The scam comes when the check comes back, days after the appliance has been taken. By using obscure banks at the tail end of the Fed’s chain and doing things like changing the routing number and account number, days and days can be added to check return processing.
ETA: Or the check will be fraudulently issued but not caught by the account owner for some number of days.
Make them send a postal money order, and offer to pay for it via discount. ($1-2.) If you have the slightest remaining suspicion, take it to your local post office and ask them to validate it. (I don’t think POs cash money orders over some small amount, but I could be wrong.)
ETA2: If they balk at any reasonable payment request, tell them no thanks and sell to someone else. NO legitimate buyer, even one with peculiar financial or shipping needs - maybe especially those - should hesitate to go an extra step to satisfy you their payment is valid.
ETA3: I need to finish writing before hitting Post… any time a buyer has a complicated purchase request like this, it’s very likely fishy on some level. Most people don’t want you to leave the item in a hollow oak tree, knock three times and then go dig up your payment from an unmarked grave… and have that all written out for you in advance.
Really, really belated ETA: and NEVER accept a check for more than the asking price and send them a refund amount… that’s a common scam-on-scam technique, and for some reason it makes people feel better about the bogus payment and lower their guard. And then end up out $20, $50, $100 or more on top of whatever the base scam cost them.
Of course this is exactly what Paypal was set up for. Unfortunately they have been scammed so many times that a lot of us don’t trust them either.

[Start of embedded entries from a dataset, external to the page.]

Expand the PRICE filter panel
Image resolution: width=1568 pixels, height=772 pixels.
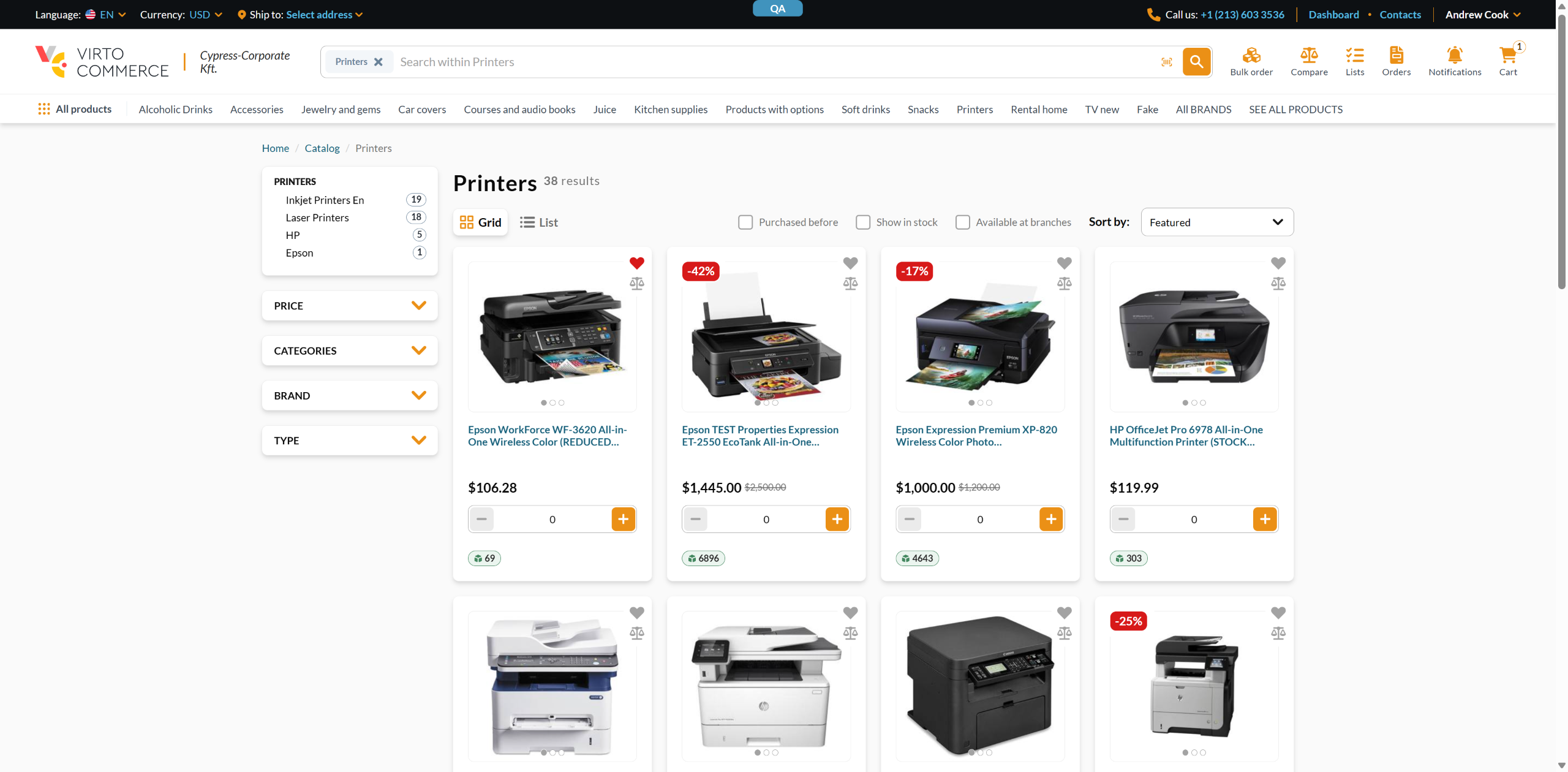[350, 306]
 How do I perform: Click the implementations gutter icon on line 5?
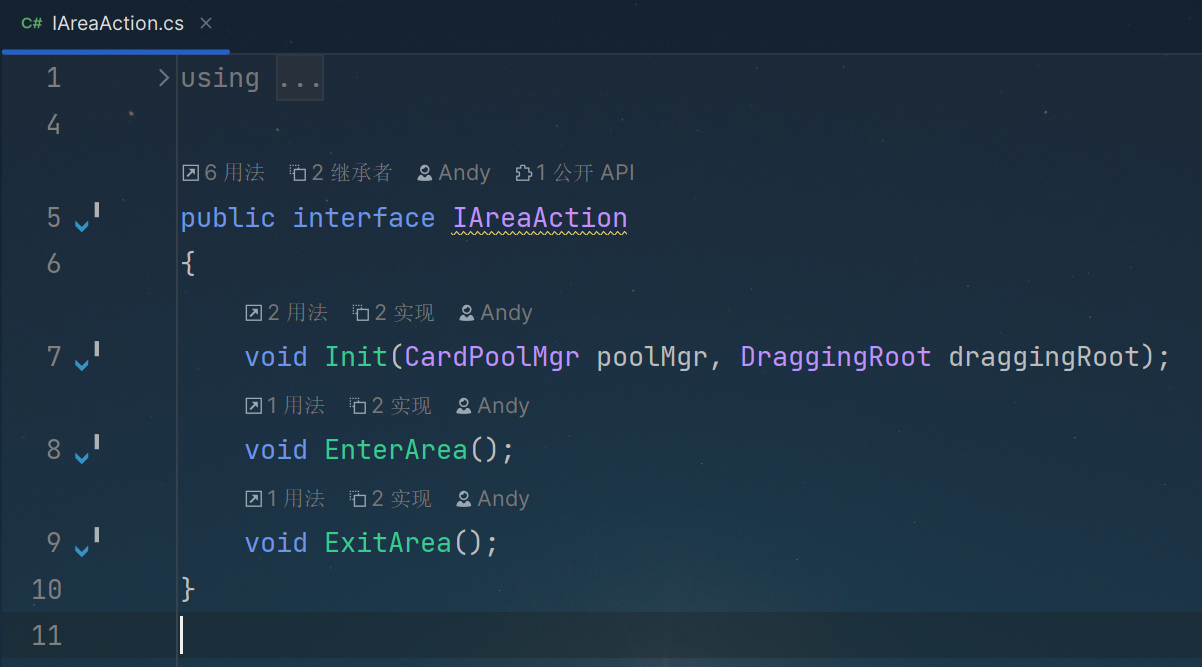pyautogui.click(x=86, y=218)
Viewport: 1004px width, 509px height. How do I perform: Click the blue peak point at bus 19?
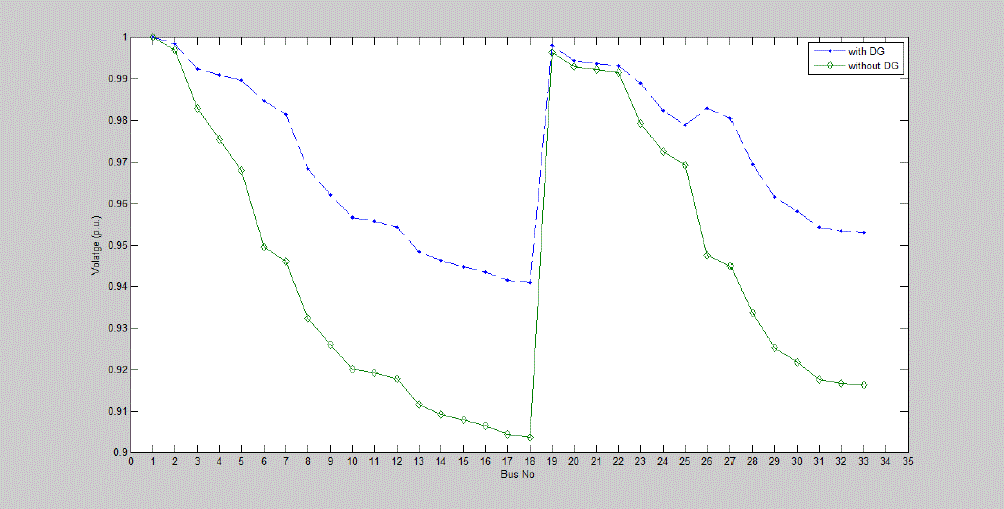coord(552,46)
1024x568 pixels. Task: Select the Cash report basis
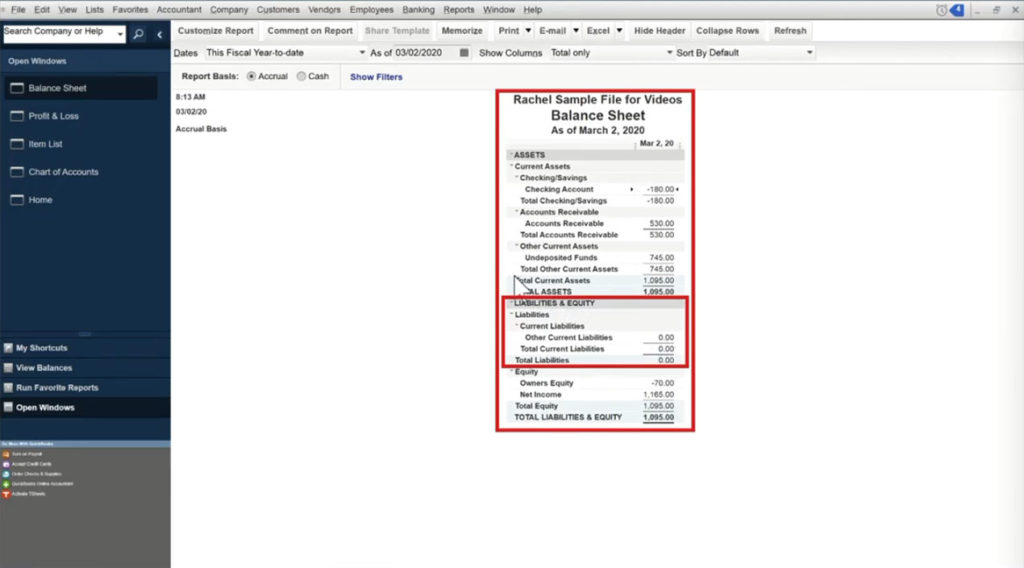pos(302,76)
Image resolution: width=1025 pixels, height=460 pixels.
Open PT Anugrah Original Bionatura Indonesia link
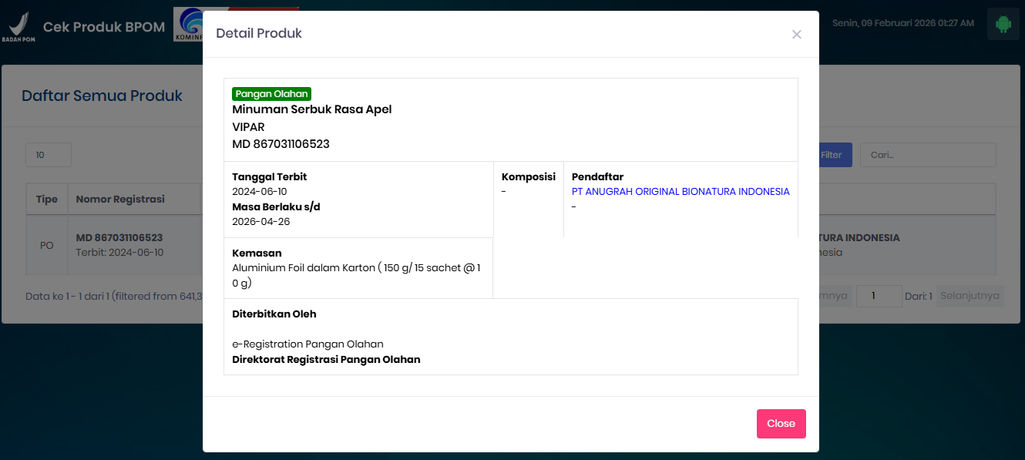point(680,191)
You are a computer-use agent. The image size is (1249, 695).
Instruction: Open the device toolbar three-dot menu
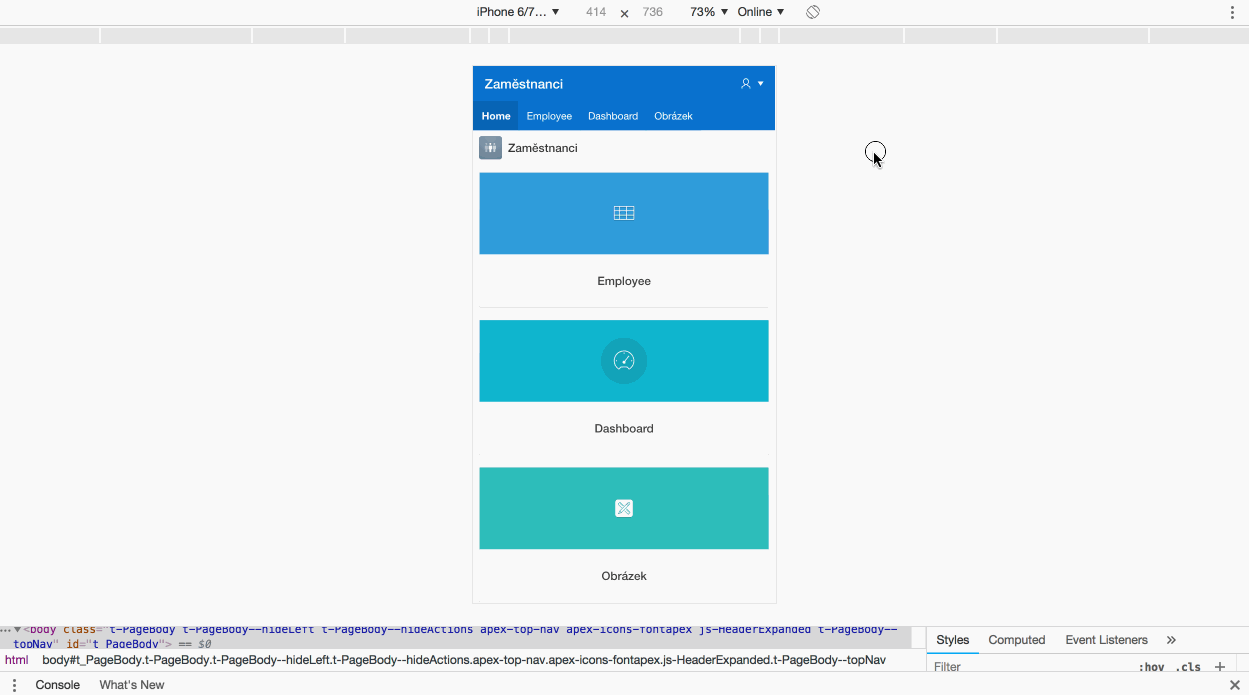[1232, 12]
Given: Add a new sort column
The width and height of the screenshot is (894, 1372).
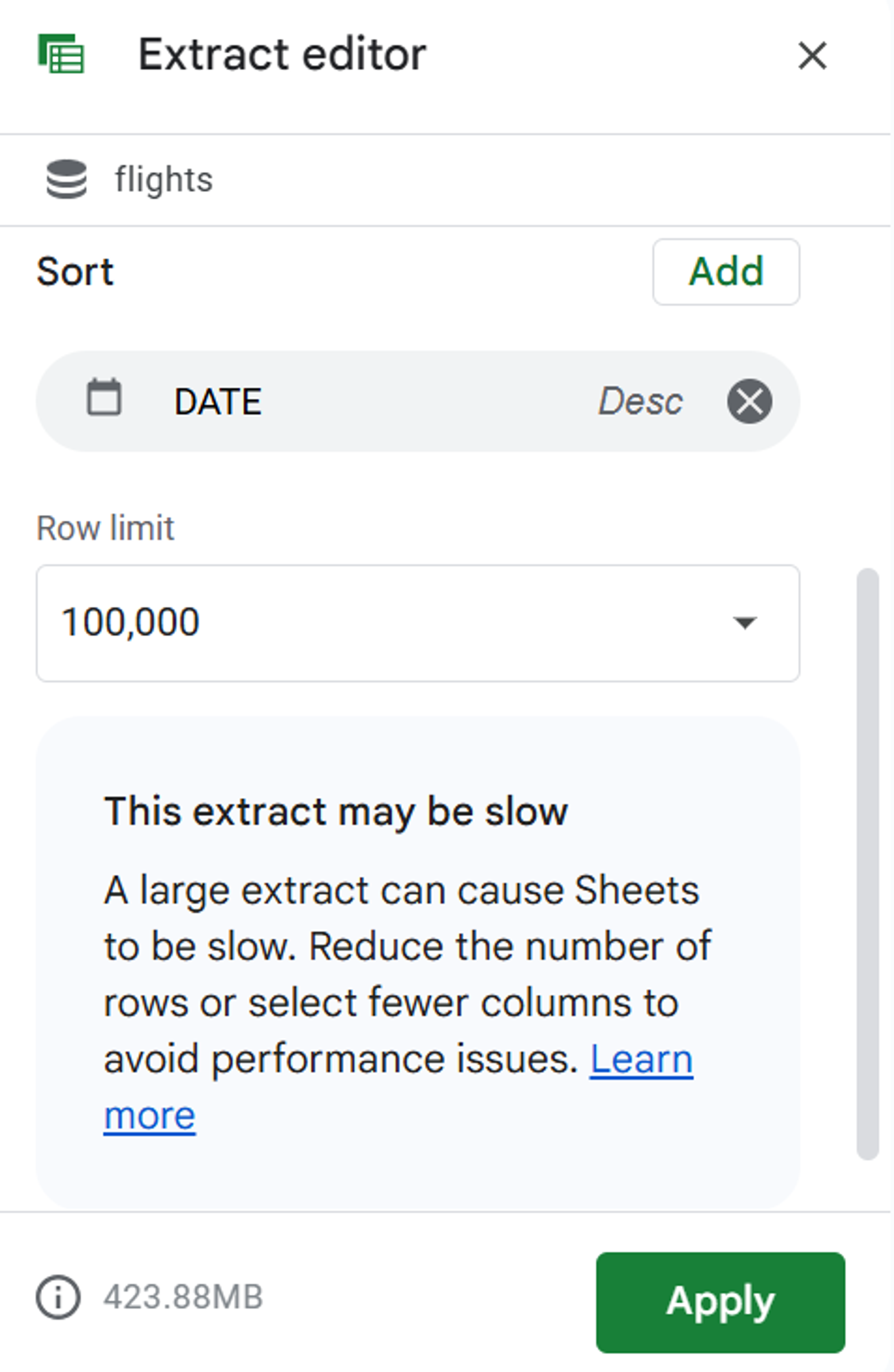Looking at the screenshot, I should 726,271.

Can anyone suggest a fool and scam proof way of completing a transaction at a distance, cheaply, (ie not involving lawyers) where the two parties don’t know each other? And neither has a reputation to keep.
PayPal is pretty good if you observe a few precautions.
As for payment, ask for a postal money order or one from a bank; when you receive it, take it to the PO for validation or call the bank (look up their number, don’t use one provided even if it’s printed on the check) and verify it. Then deposit it and wait 5 full business days for it to clear or come back. Then ship.
As for getting a purchased item… I don’t know a reliable way besides things like eBay ratings, which are a shadow of what they used to be.
To prevent banks from using the float time to their benefit, making money off of your money while holding the funds, regulations have been tighten and the time it takes to “clear” a check shortened.
A check that has been cleared has not necessarily been validated as good. Scammers use this time, the time between when the bank must clear the check, and the time until the check is discovered as NSF.
The product you are selling has been taken by the scammers, the bank comes back and tells you that the check is no good. You are responsible for the funds and your sales item is gone.
To say again, just because a check has cleared does not mean that the check was good. You can end up spending money that doesn’t exist. And you have lost whatever it was that you sold.
I just Googled the email address. Turns out it’s a scam.
I noted the time the email was sent was early in the morning. That told me it wasn’t local. If I accept the current conditions, they’re suppose to send somebody out to pick it up (Mugsy? Guido?), which tells me this is an international operation.
I’m tempted to play circle jerk with the person. Or am I better off just calling the cops? Or, responding to the scamster with the above link?
Here is a link to an LA Times article that backs up what I posted. See also the Check 21 Act if you want to read some boring shit. Among other things, this act did away with the need to send the actual paper checks back to the bank of origin, so most check are now cleared electronically by the cashing bank. Which is a great deal of progress. But scammers take advantage of every new change in the law and the requirement to clear checks in 1 to 5 days gives them the time they need to take the money and run.
I have a feeling nobody would ever come out. They would probably just send a check for more than the amount and somehow get the cash from that (have you pay the shipping with the extra money or something. What are you selling (if you don’t mind me asking)?
I believe PMOs can be validated at any post office counter. That doesn’t protect against stolen ones that haven’t been reported, but it should catch everything else - out and out fakes, bulk-stolen ones, false or changed serial numbers, changed amounts.
Many people recoil in horror at the mention of either of these because they have heard that all the scammers use them. And if you are the buyer, you should be wary of them. But as a seller, you should welcome anyone trying to send you money with these services. The reason scammers use them is because the buyer can’t get their money back, which is exactly what you want as a seller.
On the other hand, if you were willing to send a check to the seller and had no plans to stop payment before they cashed the check or pull some other sort of scam, then why not use WU or MG?